§ **DIE AUFGABE**: Schreib die Zeilen ab, beginnend mit der Zeile, die „Identify the location of ribbon-group-3d: 3D“ enthält, und endend mit der allerletzten Zeile, beide eingeschlossen. Die Bilder lässt du in deiner Antwort weg.

§ **INFORMATIONEN**:

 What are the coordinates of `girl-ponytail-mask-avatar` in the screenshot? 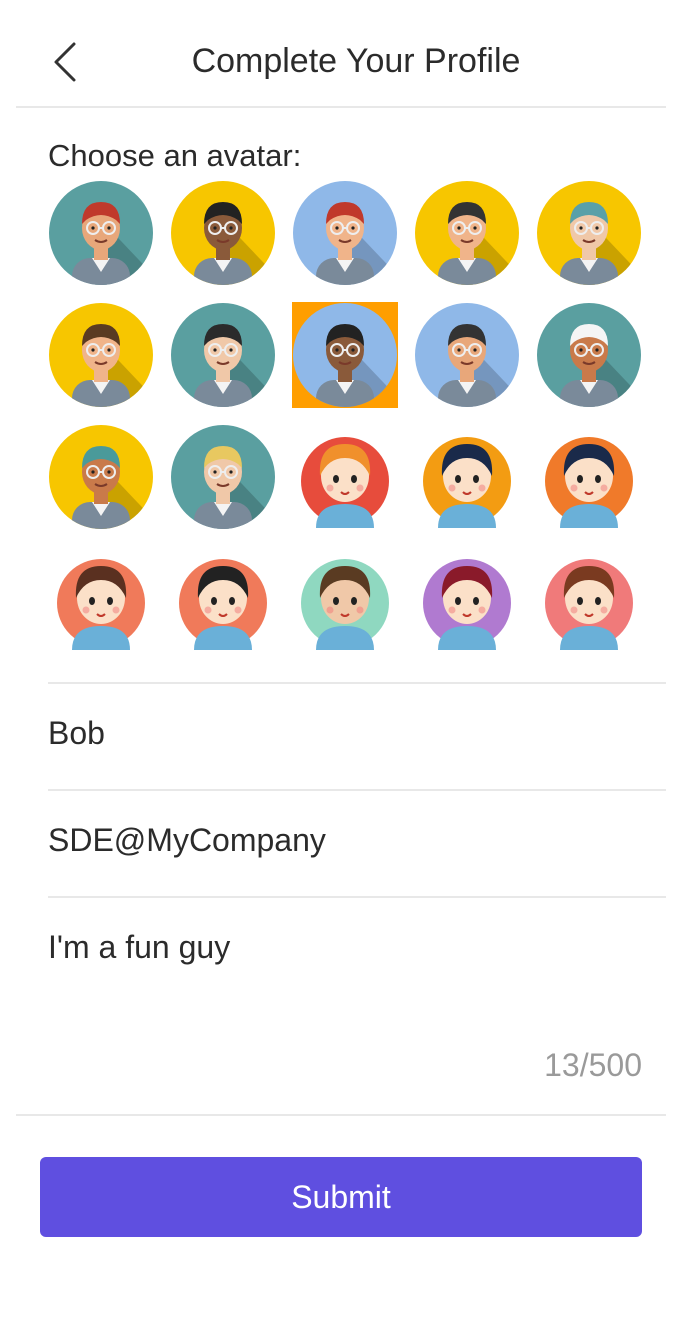 It's located at (467, 477).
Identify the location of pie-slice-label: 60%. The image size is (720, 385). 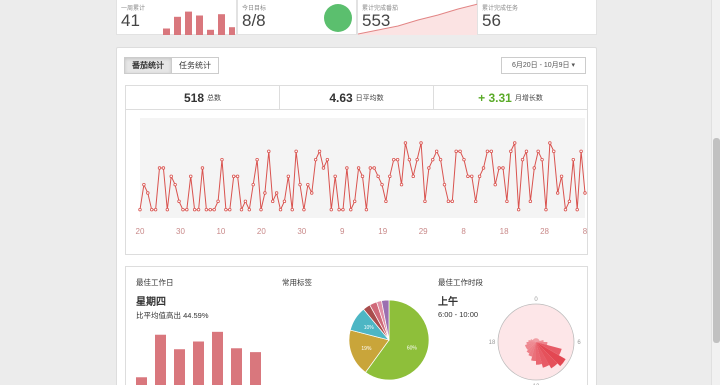
(412, 348).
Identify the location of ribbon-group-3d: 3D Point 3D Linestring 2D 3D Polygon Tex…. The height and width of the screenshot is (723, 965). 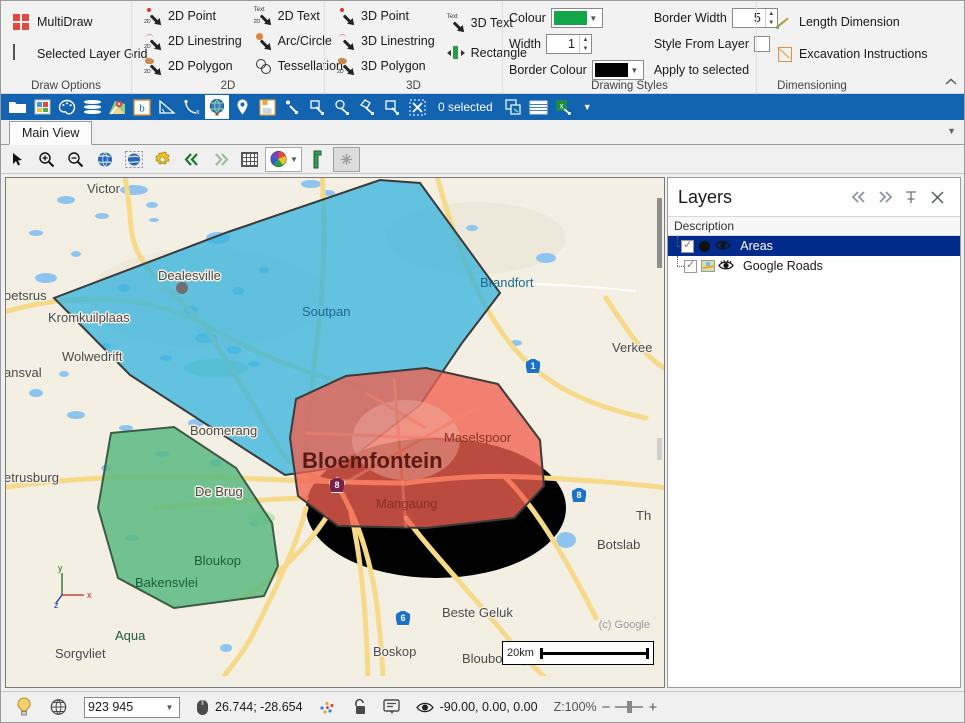
(426, 48).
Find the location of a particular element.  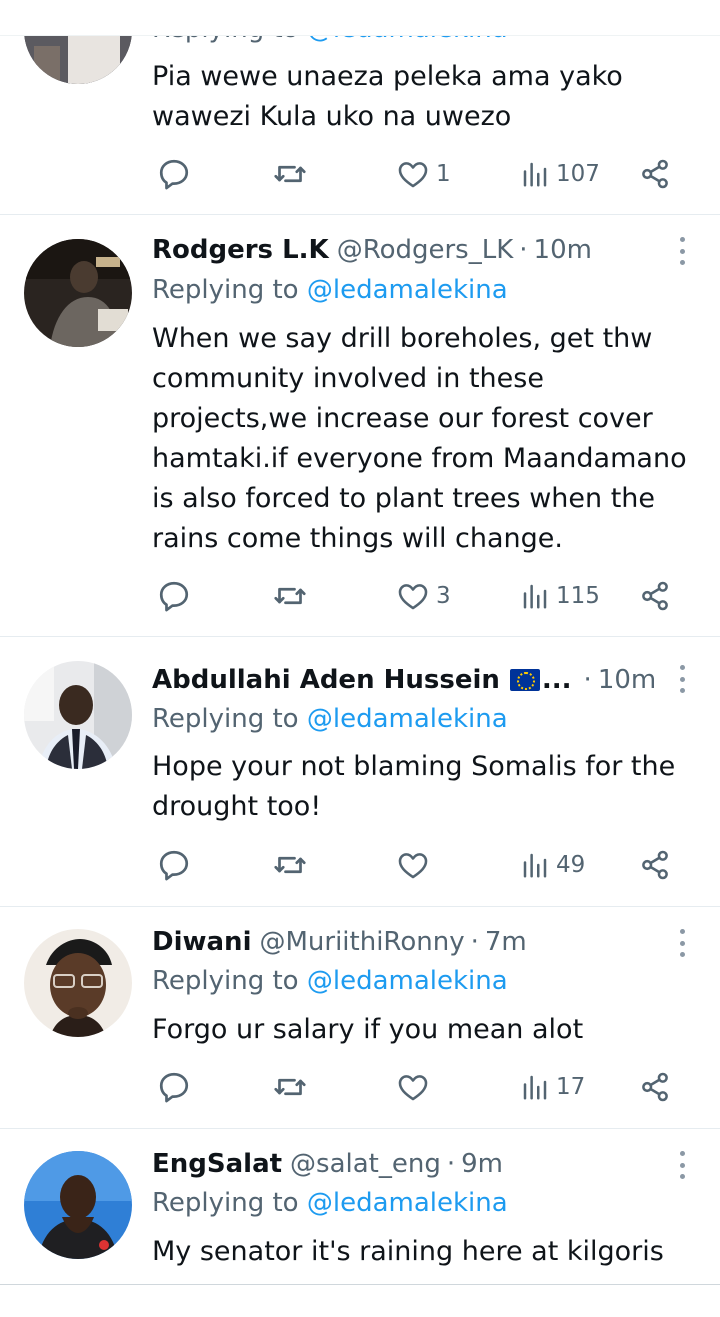

views-button: 49 is located at coordinates (552, 865).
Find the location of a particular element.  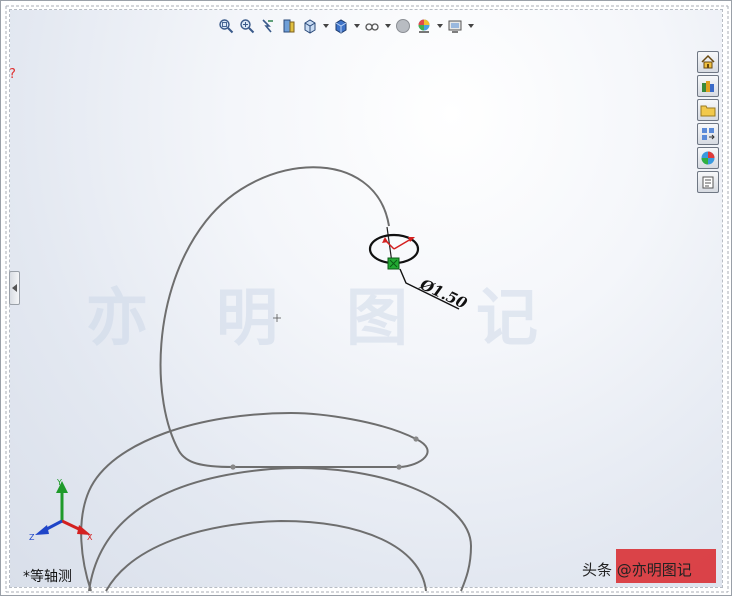

triad-z-label: Z is located at coordinates (32, 538).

§ **ANTWORT**:
Identify the location of ribbon-group-3d: 3D Point 3D Linestring 2D 3D Polygon Tex…. The height and width of the screenshot is (723, 965). 
(426, 48).
Find the location of a particular element.  

views-button: 49 is located at coordinates (552, 865).
Find the location of a particular element.  

triad-z-label: Z is located at coordinates (32, 538).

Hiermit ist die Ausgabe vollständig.